Problem:
In the passage on Belarus below, how long was the prison sentence Sergei Tikhanovsky received in December?

Text passage:
Slunkin says this attempt to divide the EU and distract it from Lukashenko’s repressive tactics has failed dismally. ‘While the migrant crisis was ongoing, the main issue on the agenda between the EU and Belarus was migrants – not political prisoners, not falsified elections, not his power, not repression,’ he says. ‘Now, when already thousands of migrants have been brought back to their countries, it seems the EU is coming back to the previous agenda.’

There are an estimated 907 political prisoners currently in Belarus. This includes opposition politicians, journalists and the lawyers that defend them. In December, YouTube blogger and activist Sergei Tikhanovsky received an 18-year prison sentence for his role in organising anti-government protests and inciting social hatred. The trials against Tikhanovsky and others have been criticised for taking place behind closed doors. ‘Belarus needs to re-join the community of free nations and reject autocracy and oppression of its citizens,’ says Hon Justice Michael Kirby, the former Co-Chair of the International Bar Association’s Human Rights Institute (IBAHRI).

[Stored items]
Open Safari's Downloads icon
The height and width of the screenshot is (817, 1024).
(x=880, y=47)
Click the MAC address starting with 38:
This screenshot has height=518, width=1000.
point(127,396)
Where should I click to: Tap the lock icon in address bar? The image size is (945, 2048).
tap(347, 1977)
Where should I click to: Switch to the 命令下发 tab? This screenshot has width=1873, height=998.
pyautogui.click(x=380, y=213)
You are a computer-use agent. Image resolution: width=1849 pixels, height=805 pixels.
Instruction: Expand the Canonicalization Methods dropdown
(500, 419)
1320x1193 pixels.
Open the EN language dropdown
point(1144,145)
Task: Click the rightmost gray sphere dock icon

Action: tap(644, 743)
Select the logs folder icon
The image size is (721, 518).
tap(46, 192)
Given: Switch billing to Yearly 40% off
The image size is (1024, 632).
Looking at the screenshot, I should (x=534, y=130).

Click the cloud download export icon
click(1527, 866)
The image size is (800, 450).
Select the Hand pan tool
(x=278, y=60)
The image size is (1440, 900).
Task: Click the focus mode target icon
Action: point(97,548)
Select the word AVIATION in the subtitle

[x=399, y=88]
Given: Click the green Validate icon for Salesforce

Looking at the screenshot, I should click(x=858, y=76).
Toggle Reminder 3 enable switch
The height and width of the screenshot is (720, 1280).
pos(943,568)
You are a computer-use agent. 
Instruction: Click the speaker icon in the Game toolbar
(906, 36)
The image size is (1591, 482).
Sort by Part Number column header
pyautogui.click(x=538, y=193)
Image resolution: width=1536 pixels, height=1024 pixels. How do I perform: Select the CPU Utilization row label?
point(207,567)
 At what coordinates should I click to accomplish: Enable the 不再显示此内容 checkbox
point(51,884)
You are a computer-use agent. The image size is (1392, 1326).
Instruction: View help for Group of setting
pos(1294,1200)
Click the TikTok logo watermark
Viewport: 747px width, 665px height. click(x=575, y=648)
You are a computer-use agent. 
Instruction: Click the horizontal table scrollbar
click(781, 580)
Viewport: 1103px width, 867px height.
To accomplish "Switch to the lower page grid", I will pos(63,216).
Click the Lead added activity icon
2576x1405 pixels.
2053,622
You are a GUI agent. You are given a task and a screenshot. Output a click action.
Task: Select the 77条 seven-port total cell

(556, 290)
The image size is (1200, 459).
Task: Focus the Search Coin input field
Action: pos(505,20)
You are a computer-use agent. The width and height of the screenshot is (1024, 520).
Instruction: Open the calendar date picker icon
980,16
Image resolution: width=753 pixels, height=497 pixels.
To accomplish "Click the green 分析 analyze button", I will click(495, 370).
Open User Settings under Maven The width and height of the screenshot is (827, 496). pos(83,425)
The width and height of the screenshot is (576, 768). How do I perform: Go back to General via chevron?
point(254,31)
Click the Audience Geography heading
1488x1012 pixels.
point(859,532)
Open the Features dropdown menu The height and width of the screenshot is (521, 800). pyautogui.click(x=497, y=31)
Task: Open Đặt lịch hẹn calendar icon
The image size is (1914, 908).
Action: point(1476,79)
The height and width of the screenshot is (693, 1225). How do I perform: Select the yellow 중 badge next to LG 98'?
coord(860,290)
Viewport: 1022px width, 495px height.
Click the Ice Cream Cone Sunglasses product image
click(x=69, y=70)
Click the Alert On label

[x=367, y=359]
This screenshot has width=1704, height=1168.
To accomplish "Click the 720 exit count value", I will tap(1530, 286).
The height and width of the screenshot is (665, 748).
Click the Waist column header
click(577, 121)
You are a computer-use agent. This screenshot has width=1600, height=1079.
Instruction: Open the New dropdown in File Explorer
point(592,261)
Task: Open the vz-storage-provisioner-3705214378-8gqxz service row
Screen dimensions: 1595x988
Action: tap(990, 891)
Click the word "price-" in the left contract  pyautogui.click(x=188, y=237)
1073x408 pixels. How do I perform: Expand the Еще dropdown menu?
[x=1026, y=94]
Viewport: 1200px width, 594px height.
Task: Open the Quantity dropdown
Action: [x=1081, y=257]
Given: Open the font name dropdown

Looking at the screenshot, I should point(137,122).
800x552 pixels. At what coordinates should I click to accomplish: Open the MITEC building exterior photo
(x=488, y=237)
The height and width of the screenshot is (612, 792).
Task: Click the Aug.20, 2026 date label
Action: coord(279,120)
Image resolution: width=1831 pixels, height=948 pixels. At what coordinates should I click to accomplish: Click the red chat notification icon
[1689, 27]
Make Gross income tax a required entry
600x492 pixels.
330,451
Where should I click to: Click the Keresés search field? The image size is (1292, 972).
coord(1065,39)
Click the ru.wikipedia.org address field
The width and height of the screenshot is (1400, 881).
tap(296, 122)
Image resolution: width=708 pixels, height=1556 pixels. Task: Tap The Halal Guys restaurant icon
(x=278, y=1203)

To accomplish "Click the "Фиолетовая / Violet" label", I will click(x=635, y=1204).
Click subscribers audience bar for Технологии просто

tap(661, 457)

Exercise solution:
18 years